→ WHAT THE EXERCISE ASKS: Exactly what is written in the records below should be returned, minus the images.

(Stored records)
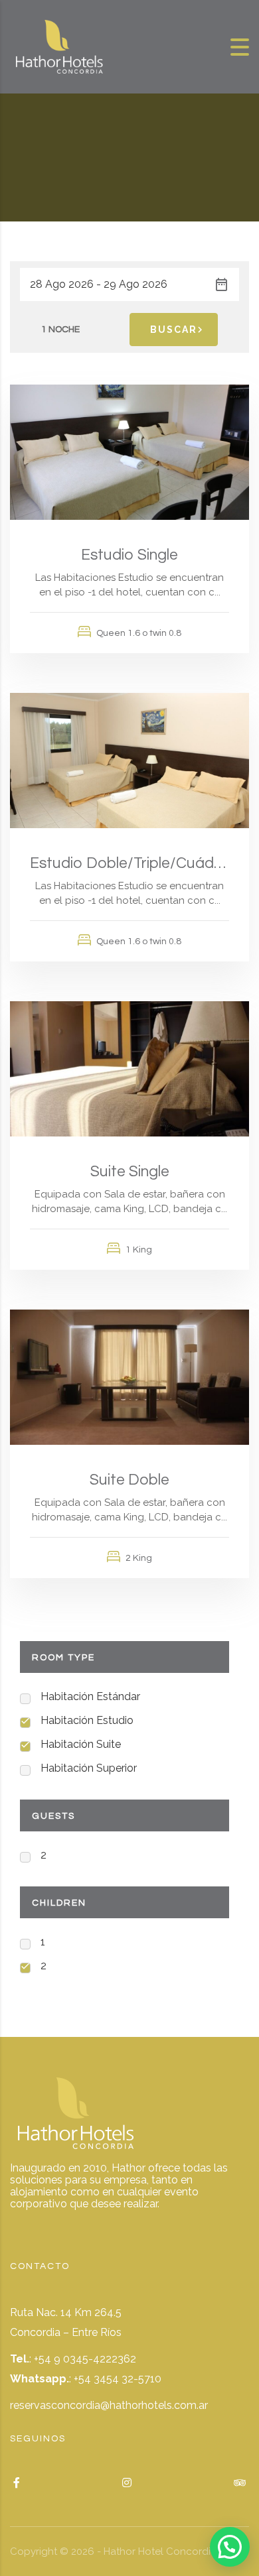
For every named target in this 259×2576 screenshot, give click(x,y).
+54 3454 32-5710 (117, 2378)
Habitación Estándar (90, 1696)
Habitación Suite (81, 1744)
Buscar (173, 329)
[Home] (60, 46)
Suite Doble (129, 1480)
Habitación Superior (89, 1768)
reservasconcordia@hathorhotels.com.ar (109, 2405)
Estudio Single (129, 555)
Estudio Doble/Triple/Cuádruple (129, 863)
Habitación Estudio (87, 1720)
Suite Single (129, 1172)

→ OUTPUT FOR THIS EXERCISE:
For every named target in this 259×2576 screenshot, give click(x,y).
+54 3454 32-5710 (117, 2378)
Habitación Estándar (90, 1696)
Habitación Suite (81, 1744)
Buscar (173, 329)
[Home] (60, 46)
Suite Doble (129, 1480)
Habitación Superior (89, 1768)
reservasconcordia@hathorhotels.com.ar (109, 2405)
Estudio Single (129, 555)
Estudio Doble/Triple/Cuádruple (129, 863)
Habitación Estudio (87, 1720)
Suite Single (129, 1172)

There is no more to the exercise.